1. Complete 24 h energy and nitrogen balances were measured for eight subjects both while consuming a basal diet supplemented with 49 g saccharose/d (diet S) and while consuming the same basal diet but supplemented with 50 g lactitol monohydrate/d (diet L).
2. The subjects ate the two diets for 8 d. Faeces and urine were collected for the final 4 d. Exchange of respiratory gases (oxygen, carbon dioxide, hydrogen and methane) was measured during the final 72 h while the subjects stayed in an open-circuit respiration chamber, 11 m3, and simulated office work. Before eating diet L, subjects ate 50 g lactitol daily for 10 d.

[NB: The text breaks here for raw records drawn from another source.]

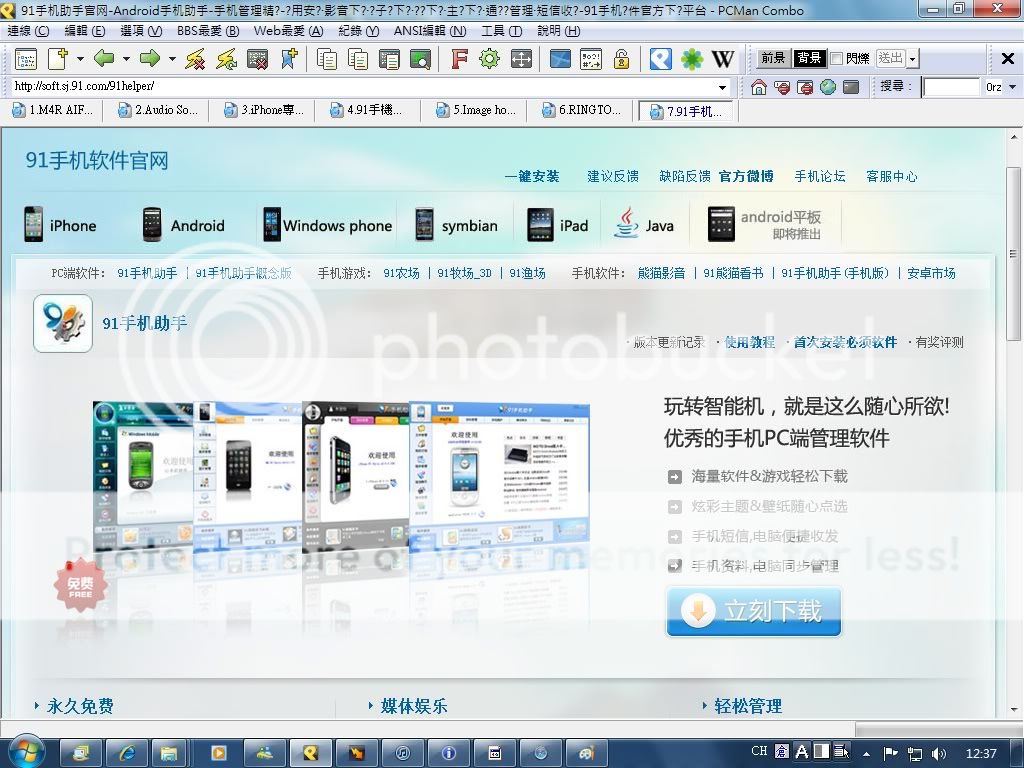
Task: Click the green flower ICQ icon
Action: click(x=692, y=59)
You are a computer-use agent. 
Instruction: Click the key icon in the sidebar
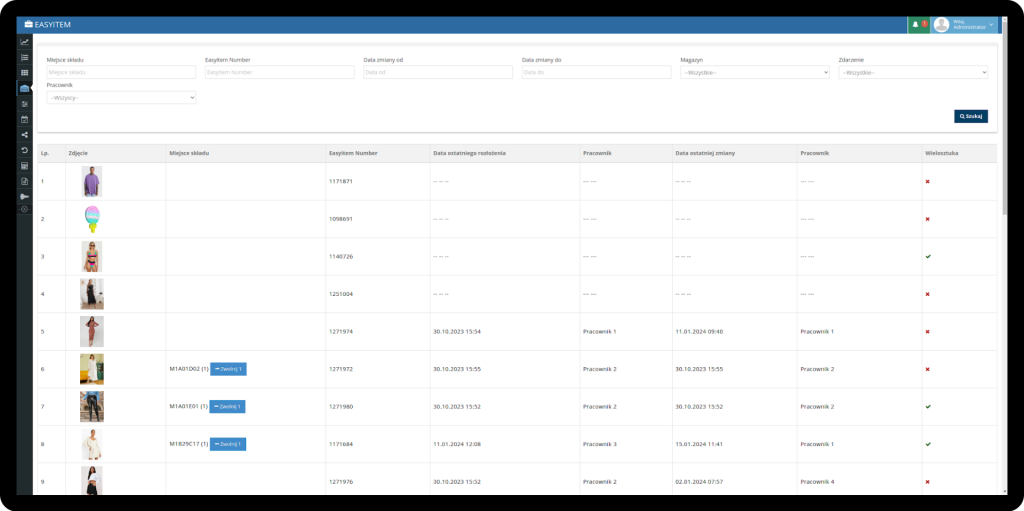click(x=24, y=196)
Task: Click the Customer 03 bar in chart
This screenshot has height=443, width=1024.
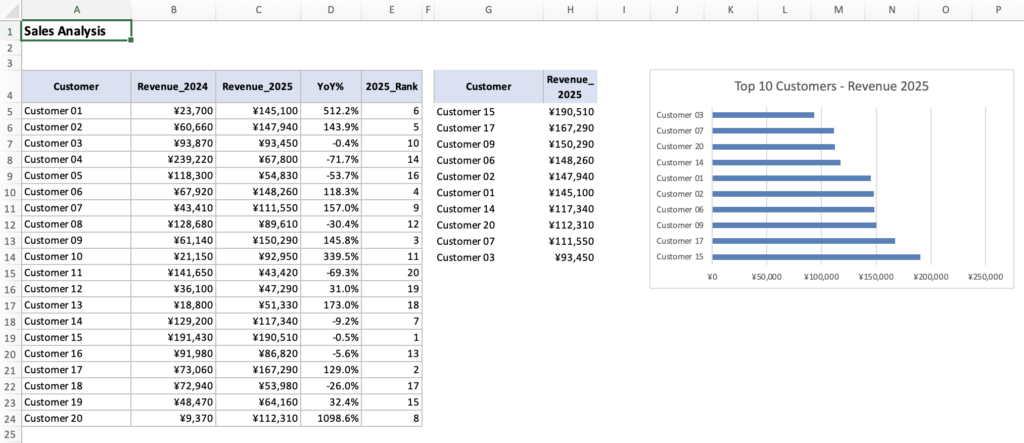Action: click(x=762, y=115)
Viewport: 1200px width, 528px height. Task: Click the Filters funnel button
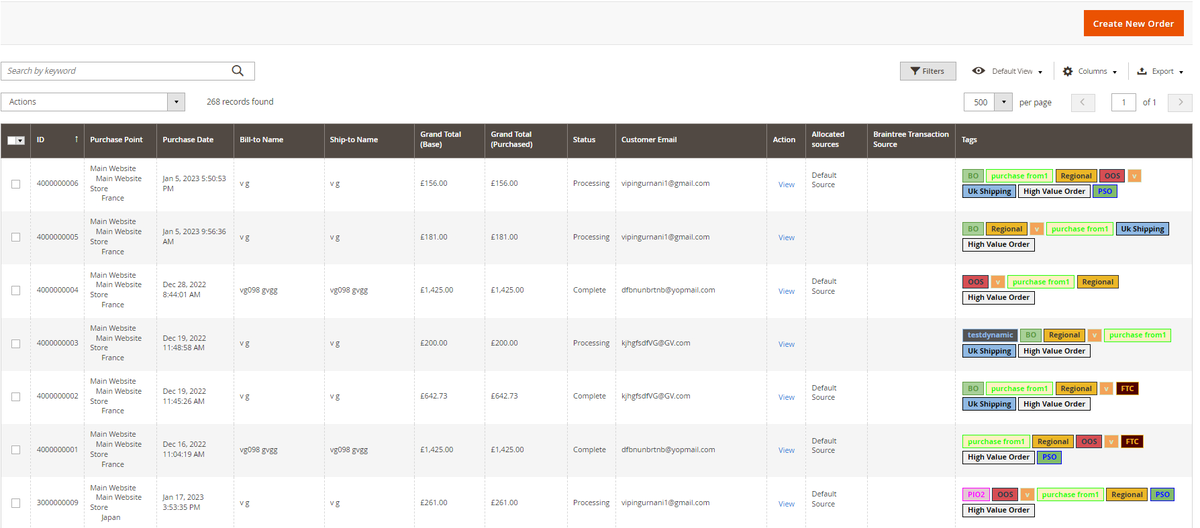tap(927, 71)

3. On diets L and S, faecal moisture content averaged 0.787 and 0.753 g/g respectively, the difference being significant (P < 0.05). On diet L, energy and nitrogen digestibilities and energy metabolizability averaged 0, 922, 0.836 and 0-881 respectively, and on diet S 0.935, 0.869 and 0.896 respectively; the differences were also significant (P < 0.05). Urinary energy losses and N balances were not significantly different for the two diets.

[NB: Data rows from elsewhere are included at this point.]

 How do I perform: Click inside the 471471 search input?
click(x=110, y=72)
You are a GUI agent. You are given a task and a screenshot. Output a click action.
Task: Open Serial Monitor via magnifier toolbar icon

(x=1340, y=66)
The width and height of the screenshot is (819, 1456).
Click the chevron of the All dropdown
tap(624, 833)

4. In all subjects only traces of methane were produced but hydrogen production differed significantly (P < 0.05) for diets L and S, being 2.3 and 0.4 litres (normal temperature and pressure)/d respectively.

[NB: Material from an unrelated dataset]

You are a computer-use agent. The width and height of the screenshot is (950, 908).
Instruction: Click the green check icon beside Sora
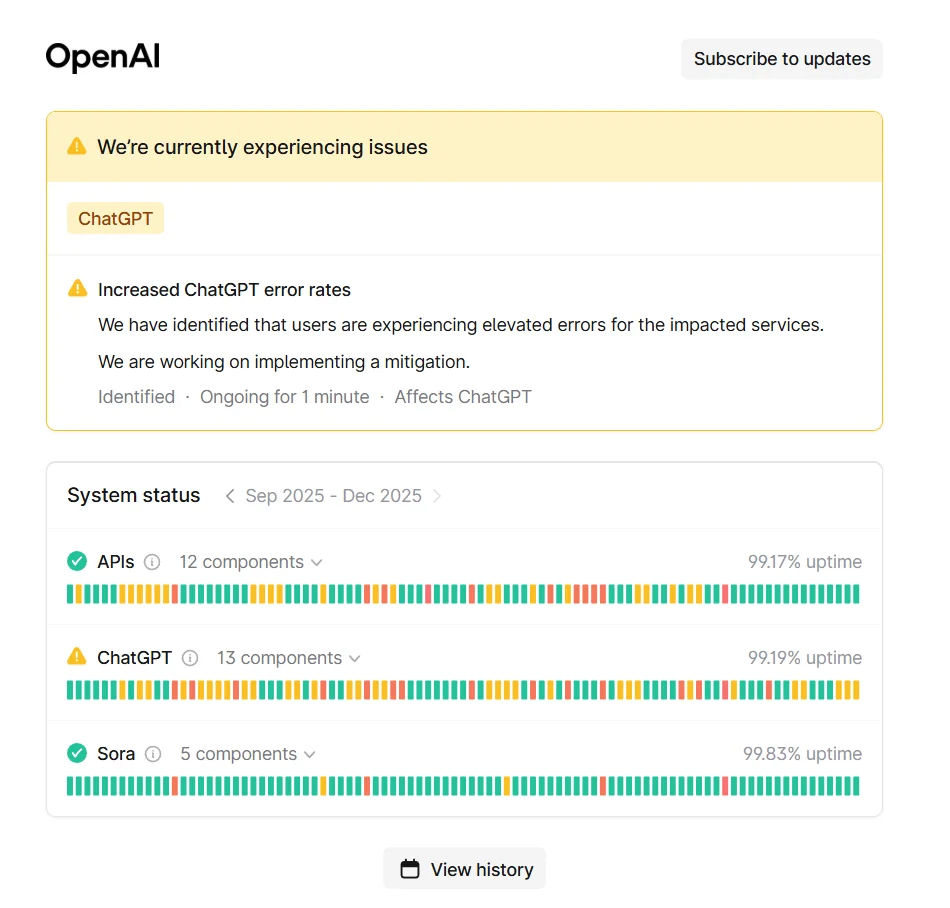[x=77, y=754]
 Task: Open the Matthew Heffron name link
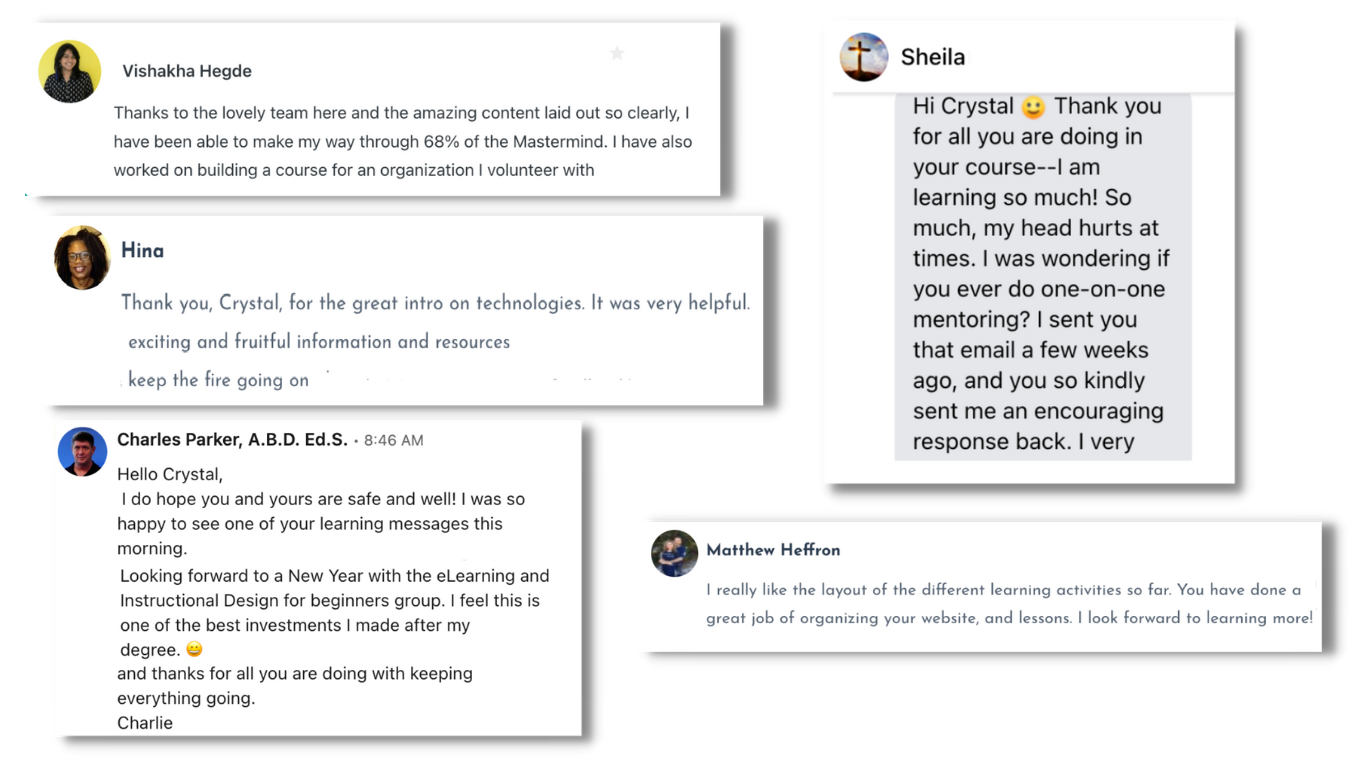pyautogui.click(x=773, y=550)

5. Intakes of metabolizable energy (ME) were corrected, within subjects, to energy equilibrium and equal metabolic body-weight. The corrected ME intakes did not show differences between diets. However, when on diet L the subjects were probably less active than when on diet S because differences within subjects of ankle actometer counts between diets showed a high correlation with the corresponding differences in corrected ME intakes (r 0.92). Further correction of ME intake toward equal actometer activity showed a significant (P < 0.05) difference between diets: for maintaining energy equilibrium 5.6 (SE 0.8; P < 0.05) % more ME from diet L was needed than from diet S. The reliability of this 5.6% difference depends on whether or not one ankle actometer gives an accurate picture of the subject's physical activity.
6. The energy contribution to the body is clearly smaller from lactitol than from saccharose, certainly due to the effect of lactitol on digestion, and probably also due to the effect on the utilization of ME.